▸ **WHAT YOU WILL DO**
Print out each record, keeping it identical to the original.

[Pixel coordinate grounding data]
=== Begin Enclosure ===

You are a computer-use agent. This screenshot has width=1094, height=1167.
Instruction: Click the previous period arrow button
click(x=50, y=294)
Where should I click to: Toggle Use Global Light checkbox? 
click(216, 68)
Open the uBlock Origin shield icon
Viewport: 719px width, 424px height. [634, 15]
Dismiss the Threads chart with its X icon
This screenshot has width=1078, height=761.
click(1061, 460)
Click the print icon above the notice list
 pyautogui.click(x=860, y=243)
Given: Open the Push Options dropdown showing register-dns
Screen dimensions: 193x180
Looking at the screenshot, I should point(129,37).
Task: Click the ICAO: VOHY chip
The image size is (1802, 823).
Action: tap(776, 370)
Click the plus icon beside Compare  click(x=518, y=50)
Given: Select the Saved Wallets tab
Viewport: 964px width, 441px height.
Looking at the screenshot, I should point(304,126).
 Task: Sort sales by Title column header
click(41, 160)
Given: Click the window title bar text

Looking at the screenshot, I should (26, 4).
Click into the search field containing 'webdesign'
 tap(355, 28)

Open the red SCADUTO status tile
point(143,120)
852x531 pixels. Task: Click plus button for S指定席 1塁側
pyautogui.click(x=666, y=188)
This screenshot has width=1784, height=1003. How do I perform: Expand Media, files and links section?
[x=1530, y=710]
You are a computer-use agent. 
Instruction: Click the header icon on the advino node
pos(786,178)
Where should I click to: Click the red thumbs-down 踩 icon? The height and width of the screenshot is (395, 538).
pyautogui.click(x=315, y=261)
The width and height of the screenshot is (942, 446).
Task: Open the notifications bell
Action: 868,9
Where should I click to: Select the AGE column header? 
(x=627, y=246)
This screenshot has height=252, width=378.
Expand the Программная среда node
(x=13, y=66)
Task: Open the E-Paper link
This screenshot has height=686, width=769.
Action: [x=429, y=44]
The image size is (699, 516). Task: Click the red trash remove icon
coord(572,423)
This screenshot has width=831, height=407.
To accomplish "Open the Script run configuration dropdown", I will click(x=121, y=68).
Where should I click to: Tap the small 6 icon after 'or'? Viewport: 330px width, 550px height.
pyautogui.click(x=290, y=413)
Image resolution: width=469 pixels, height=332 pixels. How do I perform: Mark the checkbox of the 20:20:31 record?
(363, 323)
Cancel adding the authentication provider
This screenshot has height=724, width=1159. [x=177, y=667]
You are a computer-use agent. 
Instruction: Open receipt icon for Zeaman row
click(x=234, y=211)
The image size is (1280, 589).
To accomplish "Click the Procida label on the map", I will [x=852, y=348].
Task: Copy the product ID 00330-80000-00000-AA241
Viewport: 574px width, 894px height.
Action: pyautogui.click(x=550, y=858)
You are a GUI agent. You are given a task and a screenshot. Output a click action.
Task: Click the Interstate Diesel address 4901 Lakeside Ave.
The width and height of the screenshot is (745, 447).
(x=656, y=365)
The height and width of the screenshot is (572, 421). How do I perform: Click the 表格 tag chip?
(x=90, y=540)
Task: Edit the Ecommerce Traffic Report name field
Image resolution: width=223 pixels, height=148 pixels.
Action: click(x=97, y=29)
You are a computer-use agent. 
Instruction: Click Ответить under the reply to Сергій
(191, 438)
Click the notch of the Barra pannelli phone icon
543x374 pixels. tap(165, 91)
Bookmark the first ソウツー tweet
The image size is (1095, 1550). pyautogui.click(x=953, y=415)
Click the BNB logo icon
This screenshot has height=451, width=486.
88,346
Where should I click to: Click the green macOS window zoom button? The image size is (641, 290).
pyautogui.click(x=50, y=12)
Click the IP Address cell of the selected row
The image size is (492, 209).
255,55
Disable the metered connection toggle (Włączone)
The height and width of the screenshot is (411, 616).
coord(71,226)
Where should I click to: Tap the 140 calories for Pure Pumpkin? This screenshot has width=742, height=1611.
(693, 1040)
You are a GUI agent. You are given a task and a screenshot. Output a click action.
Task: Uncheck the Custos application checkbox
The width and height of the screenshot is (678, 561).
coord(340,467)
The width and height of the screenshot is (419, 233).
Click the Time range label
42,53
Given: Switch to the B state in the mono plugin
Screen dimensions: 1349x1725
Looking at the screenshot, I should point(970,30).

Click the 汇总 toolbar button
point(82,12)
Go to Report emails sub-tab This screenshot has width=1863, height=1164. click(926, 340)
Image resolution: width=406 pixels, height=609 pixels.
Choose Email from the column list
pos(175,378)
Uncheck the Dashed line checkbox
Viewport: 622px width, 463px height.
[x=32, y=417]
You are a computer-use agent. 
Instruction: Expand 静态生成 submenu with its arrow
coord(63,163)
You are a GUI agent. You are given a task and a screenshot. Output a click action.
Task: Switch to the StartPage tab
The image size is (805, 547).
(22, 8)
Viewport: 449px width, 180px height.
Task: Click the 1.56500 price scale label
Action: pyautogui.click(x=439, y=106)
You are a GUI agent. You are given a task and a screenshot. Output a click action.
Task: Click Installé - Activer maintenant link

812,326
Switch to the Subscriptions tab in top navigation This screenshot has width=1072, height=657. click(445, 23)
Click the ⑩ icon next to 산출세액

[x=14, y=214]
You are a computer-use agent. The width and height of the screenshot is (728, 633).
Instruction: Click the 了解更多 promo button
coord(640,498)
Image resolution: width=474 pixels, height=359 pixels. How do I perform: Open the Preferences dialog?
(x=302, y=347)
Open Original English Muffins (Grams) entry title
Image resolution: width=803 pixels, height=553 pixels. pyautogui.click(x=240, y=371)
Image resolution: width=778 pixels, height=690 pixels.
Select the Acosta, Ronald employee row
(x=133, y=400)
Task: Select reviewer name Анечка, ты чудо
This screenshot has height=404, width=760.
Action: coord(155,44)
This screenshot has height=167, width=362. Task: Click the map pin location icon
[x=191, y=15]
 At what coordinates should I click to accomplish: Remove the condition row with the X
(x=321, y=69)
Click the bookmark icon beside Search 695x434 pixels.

=== End Enclosure ===

▸ **ANSWER AREA**
You are a computer-use agent. This screenshot has width=1094, height=1167.
Instruction: Click the previous period arrow button
click(x=50, y=294)
Where should I click to: Toggle Use Global Light checkbox? 
click(216, 68)
Open the uBlock Origin shield icon
Viewport: 719px width, 424px height. [634, 15]
Dismiss the Threads chart with its X icon
This screenshot has width=1078, height=761.
click(1061, 460)
Click the print icon above the notice list
 pyautogui.click(x=860, y=243)
Given: Open the Push Options dropdown showing register-dns
Screen dimensions: 193x180
Looking at the screenshot, I should point(129,37).
Task: Click the ICAO: VOHY chip
The image size is (1802, 823).
Action: tap(776, 370)
Click the plus icon beside Compare  click(x=518, y=50)
Given: Select the Saved Wallets tab
Viewport: 964px width, 441px height.
Looking at the screenshot, I should point(304,126).
 Task: Sort sales by Title column header
click(41, 160)
Given: Click the window title bar text

Looking at the screenshot, I should (26, 4).
Click into the search field containing 'webdesign'
 tap(355, 28)

Open the red SCADUTO status tile
point(143,120)
852x531 pixels. Task: Click plus button for S指定席 1塁側
pyautogui.click(x=666, y=188)
This screenshot has width=1784, height=1003. How do I perform: Expand Media, files and links section?
[x=1530, y=710]
You are a computer-use agent. 
Instruction: Click the header icon on the advino node
pos(786,178)
Where should I click to: Click the red thumbs-down 踩 icon? The height and width of the screenshot is (395, 538).
pyautogui.click(x=315, y=261)
The width and height of the screenshot is (942, 446).
Task: Open the notifications bell
Action: 868,9
Where should I click to: Select the AGE column header? 
(x=627, y=246)
This screenshot has height=252, width=378.
Expand the Программная среда node
(x=13, y=66)
Task: Open the E-Paper link
This screenshot has height=686, width=769.
Action: [x=429, y=44]
The image size is (699, 516). Task: Click the red trash remove icon
coord(572,423)
This screenshot has width=831, height=407.
To accomplish "Open the Script run configuration dropdown", I will click(x=121, y=68).
Where should I click to: Tap the small 6 icon after 'or'? Viewport: 330px width, 550px height.
pyautogui.click(x=290, y=413)
Image resolution: width=469 pixels, height=332 pixels. How do I perform: Mark the checkbox of the 20:20:31 record?
(363, 323)
Cancel adding the authentication provider
This screenshot has height=724, width=1159. [x=177, y=667]
You are a computer-use agent. 
Instruction: Open receipt icon for Zeaman row
click(x=234, y=211)
The image size is (1280, 589).
To accomplish "Click the Procida label on the map", I will [x=852, y=348].
Task: Copy the product ID 00330-80000-00000-AA241
Viewport: 574px width, 894px height.
Action: pyautogui.click(x=550, y=858)
You are a GUI agent. You are given a task and a screenshot. Output a click action.
Task: Click the Interstate Diesel address 4901 Lakeside Ave.
The width and height of the screenshot is (745, 447).
(x=656, y=365)
The height and width of the screenshot is (572, 421). How do I perform: Click the 表格 tag chip?
(x=90, y=540)
Task: Edit the Ecommerce Traffic Report name field
Image resolution: width=223 pixels, height=148 pixels.
Action: click(x=97, y=29)
You are a computer-use agent. 
Instruction: Click Ответить under the reply to Сергій
(191, 438)
Click the notch of the Barra pannelli phone icon
543x374 pixels. tap(165, 91)
Bookmark the first ソウツー tweet
The image size is (1095, 1550). pyautogui.click(x=953, y=415)
Click the BNB logo icon
This screenshot has height=451, width=486.
88,346
Where should I click to: Click the green macOS window zoom button? The image size is (641, 290).
pyautogui.click(x=50, y=12)
Click the IP Address cell of the selected row
The image size is (492, 209).
255,55
Disable the metered connection toggle (Włączone)
The height and width of the screenshot is (411, 616).
coord(71,226)
Where should I click to: Tap the 140 calories for Pure Pumpkin? This screenshot has width=742, height=1611.
(693, 1040)
You are a GUI agent. You are given a task and a screenshot. Output a click action.
Task: Uncheck the Custos application checkbox
The width and height of the screenshot is (678, 561).
coord(340,467)
The width and height of the screenshot is (419, 233).
Click the Time range label
42,53
Given: Switch to the B state in the mono plugin
Screen dimensions: 1349x1725
Looking at the screenshot, I should point(970,30).

Click the 汇总 toolbar button
point(82,12)
Go to Report emails sub-tab This screenshot has width=1863, height=1164. click(926, 340)
Image resolution: width=406 pixels, height=609 pixels.
Choose Email from the column list
pos(175,378)
Uncheck the Dashed line checkbox
Viewport: 622px width, 463px height.
[x=32, y=417]
You are a computer-use agent. 
Instruction: Expand 静态生成 submenu with its arrow
coord(63,163)
You are a GUI agent. You are given a task and a screenshot. Output a click action.
Task: Switch to the StartPage tab
The image size is (805, 547).
(22, 8)
Viewport: 449px width, 180px height.
Task: Click the 1.56500 price scale label
Action: pyautogui.click(x=439, y=106)
You are a GUI agent. You are given a task and a screenshot. Output a click action.
Task: Click Installé - Activer maintenant link

812,326
Switch to the Subscriptions tab in top navigation This screenshot has width=1072, height=657. click(445, 23)
Click the ⑩ icon next to 산출세액

[x=14, y=214]
You are a computer-use agent. The width and height of the screenshot is (728, 633).
Instruction: Click the 了解更多 promo button
coord(640,498)
Image resolution: width=474 pixels, height=359 pixels. How do I perform: Open the Preferences dialog?
(x=302, y=347)
Open Original English Muffins (Grams) entry title
Image resolution: width=803 pixels, height=553 pixels. pyautogui.click(x=240, y=371)
Image resolution: width=778 pixels, height=690 pixels.
Select the Acosta, Ronald employee row
(x=133, y=400)
Task: Select reviewer name Анечка, ты чудо
This screenshot has height=404, width=760.
Action: coord(155,44)
This screenshot has height=167, width=362. Task: Click the map pin location icon
[x=191, y=15]
 At what coordinates should I click to accomplish: Remove the condition row with the X
(x=321, y=69)
Click the bookmark icon beside Search 695x434 pixels.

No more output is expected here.